Yes, your modification does fix the error. Thanks a lot!

However, the error message is a bit cryptic since it arises from pytorch back-propagation internals. If back-propagation requires contiguous tensors, it may be useful to have an assertion like error check somewhere to prevent coders from using discontiguous trainable tensors.

A better error message would surely be useful.
However, I don’t know if forcing contiguous tensors would break other use cases and as you’ve described before, some optimizers seem to work fine with non-contiguous tensors.

True! As far as the error check goes, since it appears only LBFGS require contiguous tensors, a good place to check for contiguous trainable tensors is within the LBFGS class’ init function since it anyway receives all the trainable tensors (or parameters) as input.

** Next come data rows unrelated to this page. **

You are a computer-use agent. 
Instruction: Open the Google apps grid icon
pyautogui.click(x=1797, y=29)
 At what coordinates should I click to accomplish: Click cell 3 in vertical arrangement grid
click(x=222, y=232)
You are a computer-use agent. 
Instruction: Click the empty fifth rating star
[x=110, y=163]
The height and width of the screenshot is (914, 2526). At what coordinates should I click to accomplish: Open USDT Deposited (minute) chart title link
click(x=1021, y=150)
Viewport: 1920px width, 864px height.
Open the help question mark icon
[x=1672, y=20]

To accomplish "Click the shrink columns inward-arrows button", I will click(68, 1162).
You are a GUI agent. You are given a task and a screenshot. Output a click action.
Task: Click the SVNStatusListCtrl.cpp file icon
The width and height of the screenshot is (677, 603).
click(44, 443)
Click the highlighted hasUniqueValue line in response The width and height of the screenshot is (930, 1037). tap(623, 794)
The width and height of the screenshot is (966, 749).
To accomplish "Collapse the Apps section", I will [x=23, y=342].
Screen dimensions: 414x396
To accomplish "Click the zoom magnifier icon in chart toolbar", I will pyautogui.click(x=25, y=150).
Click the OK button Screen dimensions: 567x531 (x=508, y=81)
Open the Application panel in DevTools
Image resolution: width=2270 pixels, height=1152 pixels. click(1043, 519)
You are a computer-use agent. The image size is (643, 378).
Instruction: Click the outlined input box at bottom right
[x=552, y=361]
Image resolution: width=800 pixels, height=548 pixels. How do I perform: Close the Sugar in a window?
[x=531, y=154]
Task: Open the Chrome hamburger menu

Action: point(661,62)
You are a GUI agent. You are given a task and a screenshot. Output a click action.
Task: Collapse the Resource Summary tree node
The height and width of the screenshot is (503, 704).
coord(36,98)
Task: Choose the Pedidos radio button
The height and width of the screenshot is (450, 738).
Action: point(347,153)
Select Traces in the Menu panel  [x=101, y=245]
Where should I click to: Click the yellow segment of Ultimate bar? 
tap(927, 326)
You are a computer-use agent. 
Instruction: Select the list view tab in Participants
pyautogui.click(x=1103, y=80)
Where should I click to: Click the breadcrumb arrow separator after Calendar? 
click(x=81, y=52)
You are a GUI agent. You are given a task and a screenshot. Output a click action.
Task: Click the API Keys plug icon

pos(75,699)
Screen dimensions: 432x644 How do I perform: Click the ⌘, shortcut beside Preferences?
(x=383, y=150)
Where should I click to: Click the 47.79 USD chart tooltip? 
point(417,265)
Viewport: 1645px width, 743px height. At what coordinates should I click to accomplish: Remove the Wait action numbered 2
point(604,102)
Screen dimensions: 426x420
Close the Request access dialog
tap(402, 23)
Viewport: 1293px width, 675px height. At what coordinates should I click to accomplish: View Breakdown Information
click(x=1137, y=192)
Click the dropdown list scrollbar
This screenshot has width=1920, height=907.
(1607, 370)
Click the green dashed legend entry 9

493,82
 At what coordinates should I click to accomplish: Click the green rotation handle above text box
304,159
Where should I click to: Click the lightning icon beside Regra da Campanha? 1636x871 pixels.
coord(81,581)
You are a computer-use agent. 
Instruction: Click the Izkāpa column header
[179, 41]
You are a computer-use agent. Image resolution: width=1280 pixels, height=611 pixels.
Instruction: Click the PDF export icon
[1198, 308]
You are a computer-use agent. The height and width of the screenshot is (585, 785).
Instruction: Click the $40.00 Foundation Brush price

@albanD do you think a check should be added into LBFGS or would this have any side effects?

Making the Tensor contiguous won’t work for sure as it would break inplace ops.

Adding a check for .is_contiguous() and raise an error if it is not might be overly strict as you can sometimes do the view even when it is not contiguous.

it arises from pytorch back-propagation internals.

It does not actually happens in the backprop internal but in the lbfgs optimizer.
That being said, we might be able to catch this error and improve the error message?
Also @ptrblck note that the error is from the .grad field no here?

Yeah, you are right.
A non-contiguous input tensor would also create non-contiguous gradients or is this not always true?

I think _gather_flat_grad might get an additional check or a better error message? What do you think?

We try to follow in the input layout in most cases but this is not guaranteed indeed.

I think _gather_flat_grad might get an additional check or a better error message? What do you think?

We definitely can improve that error message to at least recommend to the user to make his weights contiguous as a first step (but we do not want to enforce it I think as it will break valid user code when the view is valid on a non-contiguous Tensor).

1 Like